Copy nothing but the lines below running from the line containing "751x415 pixels. At" through the line containing "Task: Click the input", both end lines included.

Dataset entries

^^^^^^^^^^^^^^^^

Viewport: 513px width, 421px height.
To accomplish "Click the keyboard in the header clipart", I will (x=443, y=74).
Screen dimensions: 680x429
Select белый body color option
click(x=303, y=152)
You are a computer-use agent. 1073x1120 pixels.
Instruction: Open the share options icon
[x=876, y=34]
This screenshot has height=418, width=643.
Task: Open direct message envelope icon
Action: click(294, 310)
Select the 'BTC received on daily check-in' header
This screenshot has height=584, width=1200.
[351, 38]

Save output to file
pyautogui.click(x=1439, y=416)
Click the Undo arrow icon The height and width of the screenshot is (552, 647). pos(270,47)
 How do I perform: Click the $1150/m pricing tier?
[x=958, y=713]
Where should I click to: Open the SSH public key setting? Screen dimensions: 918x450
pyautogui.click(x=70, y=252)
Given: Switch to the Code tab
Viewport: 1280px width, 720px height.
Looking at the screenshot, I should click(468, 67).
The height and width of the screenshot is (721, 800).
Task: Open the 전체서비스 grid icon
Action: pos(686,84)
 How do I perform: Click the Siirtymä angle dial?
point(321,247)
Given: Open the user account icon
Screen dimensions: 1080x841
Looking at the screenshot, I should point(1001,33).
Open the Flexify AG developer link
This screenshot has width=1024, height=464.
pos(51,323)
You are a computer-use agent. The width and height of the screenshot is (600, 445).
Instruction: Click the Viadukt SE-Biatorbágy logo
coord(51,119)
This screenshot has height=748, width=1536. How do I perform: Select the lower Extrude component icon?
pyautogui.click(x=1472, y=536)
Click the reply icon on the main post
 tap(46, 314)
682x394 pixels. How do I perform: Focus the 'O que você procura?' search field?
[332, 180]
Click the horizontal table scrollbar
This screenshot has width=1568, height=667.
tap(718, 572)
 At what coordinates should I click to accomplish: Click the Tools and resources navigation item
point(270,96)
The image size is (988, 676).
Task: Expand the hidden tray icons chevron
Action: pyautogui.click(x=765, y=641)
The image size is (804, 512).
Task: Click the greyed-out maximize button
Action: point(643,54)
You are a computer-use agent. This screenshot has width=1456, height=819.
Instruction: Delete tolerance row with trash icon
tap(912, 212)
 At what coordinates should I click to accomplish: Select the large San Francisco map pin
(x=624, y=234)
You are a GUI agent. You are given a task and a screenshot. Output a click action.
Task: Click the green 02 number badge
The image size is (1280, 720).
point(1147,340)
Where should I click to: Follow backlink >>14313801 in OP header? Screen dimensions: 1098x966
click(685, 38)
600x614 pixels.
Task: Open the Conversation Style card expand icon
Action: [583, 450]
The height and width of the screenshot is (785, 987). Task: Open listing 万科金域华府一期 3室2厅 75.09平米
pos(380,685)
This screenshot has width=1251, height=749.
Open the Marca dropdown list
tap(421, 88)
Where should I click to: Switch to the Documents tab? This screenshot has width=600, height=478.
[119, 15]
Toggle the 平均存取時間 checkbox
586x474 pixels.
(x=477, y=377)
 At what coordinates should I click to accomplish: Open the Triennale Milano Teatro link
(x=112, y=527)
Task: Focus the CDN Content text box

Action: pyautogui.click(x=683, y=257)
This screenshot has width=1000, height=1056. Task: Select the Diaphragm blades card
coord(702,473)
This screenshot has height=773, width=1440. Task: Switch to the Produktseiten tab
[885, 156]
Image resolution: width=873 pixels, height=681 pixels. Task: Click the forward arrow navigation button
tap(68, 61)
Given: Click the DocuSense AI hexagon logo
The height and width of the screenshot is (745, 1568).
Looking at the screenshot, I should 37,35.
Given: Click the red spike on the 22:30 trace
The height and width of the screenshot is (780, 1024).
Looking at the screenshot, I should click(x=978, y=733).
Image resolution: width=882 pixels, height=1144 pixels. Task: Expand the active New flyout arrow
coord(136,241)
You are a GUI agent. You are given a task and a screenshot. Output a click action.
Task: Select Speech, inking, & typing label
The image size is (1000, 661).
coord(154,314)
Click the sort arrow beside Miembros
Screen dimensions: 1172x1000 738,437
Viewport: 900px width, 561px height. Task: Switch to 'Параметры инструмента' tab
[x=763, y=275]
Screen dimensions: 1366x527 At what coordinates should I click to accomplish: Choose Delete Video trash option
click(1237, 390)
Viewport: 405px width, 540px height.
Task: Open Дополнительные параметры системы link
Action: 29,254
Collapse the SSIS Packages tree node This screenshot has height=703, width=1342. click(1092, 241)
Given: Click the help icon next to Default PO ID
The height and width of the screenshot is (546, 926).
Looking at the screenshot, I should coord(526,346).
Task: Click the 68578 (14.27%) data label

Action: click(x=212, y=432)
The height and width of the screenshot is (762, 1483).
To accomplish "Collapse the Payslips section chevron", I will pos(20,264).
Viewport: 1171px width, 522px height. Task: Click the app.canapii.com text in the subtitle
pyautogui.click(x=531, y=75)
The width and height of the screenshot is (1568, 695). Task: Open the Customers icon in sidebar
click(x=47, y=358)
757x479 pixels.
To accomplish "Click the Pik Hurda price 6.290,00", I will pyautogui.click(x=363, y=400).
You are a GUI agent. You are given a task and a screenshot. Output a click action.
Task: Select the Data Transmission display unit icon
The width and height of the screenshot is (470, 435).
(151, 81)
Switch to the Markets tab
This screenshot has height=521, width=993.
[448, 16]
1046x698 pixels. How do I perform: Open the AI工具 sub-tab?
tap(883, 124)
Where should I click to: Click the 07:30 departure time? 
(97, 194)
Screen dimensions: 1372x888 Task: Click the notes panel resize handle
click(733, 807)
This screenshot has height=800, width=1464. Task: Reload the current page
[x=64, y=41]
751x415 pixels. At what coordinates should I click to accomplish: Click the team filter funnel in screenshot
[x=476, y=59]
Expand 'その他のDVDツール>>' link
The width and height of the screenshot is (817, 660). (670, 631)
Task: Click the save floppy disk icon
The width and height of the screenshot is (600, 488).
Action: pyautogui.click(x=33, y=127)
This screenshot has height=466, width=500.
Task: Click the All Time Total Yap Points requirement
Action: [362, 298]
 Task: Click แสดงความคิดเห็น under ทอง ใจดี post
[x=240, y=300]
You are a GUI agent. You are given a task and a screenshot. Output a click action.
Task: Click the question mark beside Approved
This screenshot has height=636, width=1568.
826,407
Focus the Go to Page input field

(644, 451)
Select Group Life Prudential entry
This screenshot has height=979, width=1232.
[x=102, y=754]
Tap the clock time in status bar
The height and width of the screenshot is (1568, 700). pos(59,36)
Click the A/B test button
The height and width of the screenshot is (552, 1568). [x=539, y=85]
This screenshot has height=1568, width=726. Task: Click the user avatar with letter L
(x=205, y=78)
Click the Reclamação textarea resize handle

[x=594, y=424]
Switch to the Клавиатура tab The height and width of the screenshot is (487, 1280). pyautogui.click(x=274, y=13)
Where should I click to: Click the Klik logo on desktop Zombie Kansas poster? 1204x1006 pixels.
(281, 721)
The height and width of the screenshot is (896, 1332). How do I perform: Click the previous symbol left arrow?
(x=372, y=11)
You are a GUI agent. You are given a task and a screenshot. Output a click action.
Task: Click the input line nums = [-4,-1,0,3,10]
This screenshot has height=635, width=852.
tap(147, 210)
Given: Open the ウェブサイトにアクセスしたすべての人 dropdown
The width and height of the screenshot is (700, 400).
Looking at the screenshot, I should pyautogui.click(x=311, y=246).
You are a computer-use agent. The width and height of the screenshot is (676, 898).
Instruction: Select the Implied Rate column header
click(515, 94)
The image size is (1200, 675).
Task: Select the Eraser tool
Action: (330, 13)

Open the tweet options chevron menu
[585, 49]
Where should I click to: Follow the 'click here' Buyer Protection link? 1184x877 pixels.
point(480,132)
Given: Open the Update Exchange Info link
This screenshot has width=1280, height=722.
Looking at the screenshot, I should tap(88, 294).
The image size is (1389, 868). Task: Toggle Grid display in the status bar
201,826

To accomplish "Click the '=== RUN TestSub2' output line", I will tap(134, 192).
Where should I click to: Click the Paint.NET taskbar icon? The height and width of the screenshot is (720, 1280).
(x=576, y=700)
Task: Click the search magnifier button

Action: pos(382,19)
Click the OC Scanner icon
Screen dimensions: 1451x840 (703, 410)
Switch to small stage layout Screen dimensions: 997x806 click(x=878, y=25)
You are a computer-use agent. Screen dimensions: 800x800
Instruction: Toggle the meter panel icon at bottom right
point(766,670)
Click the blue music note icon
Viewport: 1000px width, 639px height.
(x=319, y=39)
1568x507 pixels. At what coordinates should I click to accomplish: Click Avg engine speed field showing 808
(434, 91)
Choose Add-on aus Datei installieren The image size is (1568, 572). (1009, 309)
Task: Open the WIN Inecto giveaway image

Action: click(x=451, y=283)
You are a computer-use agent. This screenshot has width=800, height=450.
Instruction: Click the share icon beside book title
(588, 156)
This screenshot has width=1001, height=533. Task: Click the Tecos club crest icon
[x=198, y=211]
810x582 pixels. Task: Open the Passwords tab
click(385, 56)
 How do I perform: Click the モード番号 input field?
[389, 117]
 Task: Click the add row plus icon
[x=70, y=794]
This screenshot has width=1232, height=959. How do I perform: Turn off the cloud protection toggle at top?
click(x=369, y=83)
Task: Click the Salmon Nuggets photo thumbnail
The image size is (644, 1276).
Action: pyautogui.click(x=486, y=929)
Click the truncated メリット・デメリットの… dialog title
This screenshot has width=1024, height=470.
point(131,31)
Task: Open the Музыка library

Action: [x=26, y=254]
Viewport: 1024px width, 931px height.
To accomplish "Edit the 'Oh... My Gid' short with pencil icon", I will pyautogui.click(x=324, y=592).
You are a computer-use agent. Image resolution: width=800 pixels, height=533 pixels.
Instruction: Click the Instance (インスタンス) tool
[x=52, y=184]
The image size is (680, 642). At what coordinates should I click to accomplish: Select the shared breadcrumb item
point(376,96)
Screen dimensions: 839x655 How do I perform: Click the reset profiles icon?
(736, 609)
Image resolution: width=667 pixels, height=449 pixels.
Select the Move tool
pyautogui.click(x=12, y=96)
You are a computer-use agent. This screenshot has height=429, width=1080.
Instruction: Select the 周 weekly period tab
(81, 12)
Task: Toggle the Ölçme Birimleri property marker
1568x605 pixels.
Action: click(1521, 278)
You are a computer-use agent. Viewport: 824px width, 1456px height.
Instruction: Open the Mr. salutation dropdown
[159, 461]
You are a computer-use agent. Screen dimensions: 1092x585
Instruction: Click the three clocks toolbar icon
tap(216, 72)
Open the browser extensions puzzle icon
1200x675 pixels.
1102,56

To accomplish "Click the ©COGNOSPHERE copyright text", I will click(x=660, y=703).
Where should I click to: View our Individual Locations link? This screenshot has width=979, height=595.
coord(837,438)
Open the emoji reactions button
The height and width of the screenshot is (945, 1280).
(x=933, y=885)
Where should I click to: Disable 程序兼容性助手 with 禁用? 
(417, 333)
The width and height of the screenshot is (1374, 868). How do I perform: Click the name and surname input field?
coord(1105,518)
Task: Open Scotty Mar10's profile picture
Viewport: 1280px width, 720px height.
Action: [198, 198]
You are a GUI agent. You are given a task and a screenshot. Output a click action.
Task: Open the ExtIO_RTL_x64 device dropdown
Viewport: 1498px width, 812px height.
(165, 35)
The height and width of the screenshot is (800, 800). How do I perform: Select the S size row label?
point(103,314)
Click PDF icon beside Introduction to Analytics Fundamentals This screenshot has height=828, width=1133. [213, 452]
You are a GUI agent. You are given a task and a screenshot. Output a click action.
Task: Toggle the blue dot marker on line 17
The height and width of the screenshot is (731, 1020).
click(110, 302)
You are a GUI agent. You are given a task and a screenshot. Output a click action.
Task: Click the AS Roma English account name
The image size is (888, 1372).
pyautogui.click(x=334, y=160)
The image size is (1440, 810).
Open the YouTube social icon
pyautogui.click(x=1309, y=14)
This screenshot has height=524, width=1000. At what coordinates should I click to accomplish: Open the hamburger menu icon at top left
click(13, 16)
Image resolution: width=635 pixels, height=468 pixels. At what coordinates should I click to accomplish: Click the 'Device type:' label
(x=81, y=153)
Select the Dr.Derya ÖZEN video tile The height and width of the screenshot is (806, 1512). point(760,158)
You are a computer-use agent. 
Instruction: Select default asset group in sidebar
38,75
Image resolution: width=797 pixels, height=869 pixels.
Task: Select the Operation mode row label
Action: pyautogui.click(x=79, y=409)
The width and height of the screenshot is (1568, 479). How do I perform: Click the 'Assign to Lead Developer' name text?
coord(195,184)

^^^^^^^^^^^^^^^^

# [SOLUTION FOR THIS EXERCISE]
751x415 pixels. At what coordinates should I click to accomplish: Click the team filter funnel in screenshot
[x=476, y=59]
Expand 'その他のDVDツール>>' link
The width and height of the screenshot is (817, 660). (670, 631)
Task: Click the save floppy disk icon
The width and height of the screenshot is (600, 488).
Action: pyautogui.click(x=33, y=127)
This screenshot has height=466, width=500.
Task: Click the All Time Total Yap Points requirement
Action: [362, 298]
 Task: Click แสดงความคิดเห็น under ทอง ใจดี post
[x=240, y=300]
You are a GUI agent. You are given a task and a screenshot. Output a click action.
Task: Click the question mark beside Approved
This screenshot has height=636, width=1568.
826,407
Focus the Go to Page input field

(644, 451)
Select Group Life Prudential entry
This screenshot has height=979, width=1232.
[x=102, y=754]
Tap the clock time in status bar
The height and width of the screenshot is (1568, 700). pos(59,36)
Click the A/B test button
The height and width of the screenshot is (552, 1568). [x=539, y=85]
This screenshot has height=1568, width=726. Task: Click the user avatar with letter L
(x=205, y=78)
Click the Reclamação textarea resize handle

[x=594, y=424]
Switch to the Клавиатура tab The height and width of the screenshot is (487, 1280). pyautogui.click(x=274, y=13)
Where should I click to: Click the Klik logo on desktop Zombie Kansas poster? 1204x1006 pixels.
(281, 721)
The height and width of the screenshot is (896, 1332). How do I perform: Click the previous symbol left arrow?
(x=372, y=11)
You are a GUI agent. You are given a task and a screenshot. Output a click action.
Task: Click the input line nums = [-4,-1,0,3,10]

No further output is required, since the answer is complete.